Yesterday I ate 2020 calories and 91 grams of protein. This morning body weight was 166.7.
My food yesterday was really lame, and I attribute much of the unusually low body weight to that. I had nuts and an apple for breakfast at 6am, a 1250 calorie lunch at TGI Friday's at 1pm, and then a protein shake for dinner at 6pm. I could feel myself getting dizzy from lack of food (carbs?) by the time lunch rolled around. Eating out is really hard to balance with a limited calorie diet.
This morning marks my first attempt at full application of knowledge from my nutrition course. An hour before the workout I had a yogurt, during the workout I drank 20 ounces of Gatorade, and post workout I had a protein shake. My staying power during the session was very good, but Gatorade is too sweet and made my stomach queasy. That stretched my exercise time by 30 minutes. I'll dilute the drink down to 2 cups Gatorade and 1 cup of water next time.
The session went as follows:
Warm Up: 7 minutes exercise bike, 12/12 Swings x 12k, 16k
One Arm Press: 16k x 12/12, 10/10, 8/8
Romanian Deadlifts: 12 x 20k, 50k; 10 x 70k, 70k, 70k
Kettlebell Push Ups: 10 x BW, BW; 3 x BW with wide grip (felt bad)

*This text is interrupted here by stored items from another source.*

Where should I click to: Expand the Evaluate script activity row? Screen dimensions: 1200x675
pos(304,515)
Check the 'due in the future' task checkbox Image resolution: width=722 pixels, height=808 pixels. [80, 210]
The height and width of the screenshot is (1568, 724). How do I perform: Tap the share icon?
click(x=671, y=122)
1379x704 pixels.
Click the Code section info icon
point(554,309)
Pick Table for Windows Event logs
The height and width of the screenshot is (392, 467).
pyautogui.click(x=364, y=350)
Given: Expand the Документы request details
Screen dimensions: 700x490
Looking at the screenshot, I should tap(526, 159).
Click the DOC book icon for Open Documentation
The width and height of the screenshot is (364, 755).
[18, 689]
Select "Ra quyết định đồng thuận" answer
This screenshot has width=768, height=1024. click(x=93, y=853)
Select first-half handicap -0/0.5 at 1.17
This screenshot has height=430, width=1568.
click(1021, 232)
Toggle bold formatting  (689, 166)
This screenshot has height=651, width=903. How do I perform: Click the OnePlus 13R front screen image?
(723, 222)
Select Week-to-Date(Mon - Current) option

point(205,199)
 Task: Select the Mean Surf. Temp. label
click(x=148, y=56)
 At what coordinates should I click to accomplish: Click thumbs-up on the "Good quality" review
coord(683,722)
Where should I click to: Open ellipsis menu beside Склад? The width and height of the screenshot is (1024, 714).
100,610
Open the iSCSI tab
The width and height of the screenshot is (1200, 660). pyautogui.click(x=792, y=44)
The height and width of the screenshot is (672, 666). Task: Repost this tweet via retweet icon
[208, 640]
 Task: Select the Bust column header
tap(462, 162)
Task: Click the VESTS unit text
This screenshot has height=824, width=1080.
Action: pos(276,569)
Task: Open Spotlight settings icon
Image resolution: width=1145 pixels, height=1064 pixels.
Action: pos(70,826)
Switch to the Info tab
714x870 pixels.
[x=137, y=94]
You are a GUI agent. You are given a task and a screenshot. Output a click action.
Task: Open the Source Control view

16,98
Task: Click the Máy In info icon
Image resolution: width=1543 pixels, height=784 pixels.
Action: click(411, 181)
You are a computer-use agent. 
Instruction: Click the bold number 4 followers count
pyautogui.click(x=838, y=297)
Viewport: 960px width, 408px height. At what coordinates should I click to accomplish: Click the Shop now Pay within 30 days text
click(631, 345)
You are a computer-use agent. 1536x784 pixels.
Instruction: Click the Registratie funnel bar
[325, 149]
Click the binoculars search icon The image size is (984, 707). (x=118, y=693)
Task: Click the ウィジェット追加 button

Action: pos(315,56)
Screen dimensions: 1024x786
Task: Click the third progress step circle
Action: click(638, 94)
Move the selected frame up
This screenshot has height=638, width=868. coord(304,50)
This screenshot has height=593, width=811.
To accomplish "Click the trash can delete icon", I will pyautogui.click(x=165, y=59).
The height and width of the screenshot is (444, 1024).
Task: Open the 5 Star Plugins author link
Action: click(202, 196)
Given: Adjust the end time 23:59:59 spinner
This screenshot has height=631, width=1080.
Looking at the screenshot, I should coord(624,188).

One Arm Row: 12/12 x 16k, 8/8 x 20k, 20k
High Bar Squat: 12 x 20k, 10 x 40k, 40k, 40k
Pinch Barbell: 5 x Empty, 20lbs, 40lbs, 45lbs, 45lbs
16k's Rack Walk out, Farmer's walk back
Cool Down: 7 minutes exercise bike
Before the workout, I disconnected the RPM monitor on the exercise bike. That resolved most of the squealing. There is one tension setting that makes the brake pads squeal, but I can work around that for warm ups and cool downs. Long cardio sessions on the bike are not realistic.
My left shoulder has been hurting on the one arm presses and narrow push ups. I am not sure why, but I think it may be related to the excessive soreness in my hamstrings last week, as well as my excursion into horizontal pressing. I will pay attention to mobility work today and tomorrow. Hopefully things are good by Wednesday.
Squats are really hard for me. Even 40k challenges my entire system. I know working my weak points is important, so I will stick with them.
I am slowly adding weight to the pinch barbell and will try using it in the wide position next workout. With reps of 5 per set, doing the exercise identically every workout does not leave my hands happy. Perhaps variation will help.
The weighted walks are a little further each time. They are challenging, but it is hard to get very excited about extra distance carrying only 70lbs. I may up the weight to the 20k kettlebells in another workout or two.
Overall my progress is good. Strictly controlling calories is unpleasant, but it works short term.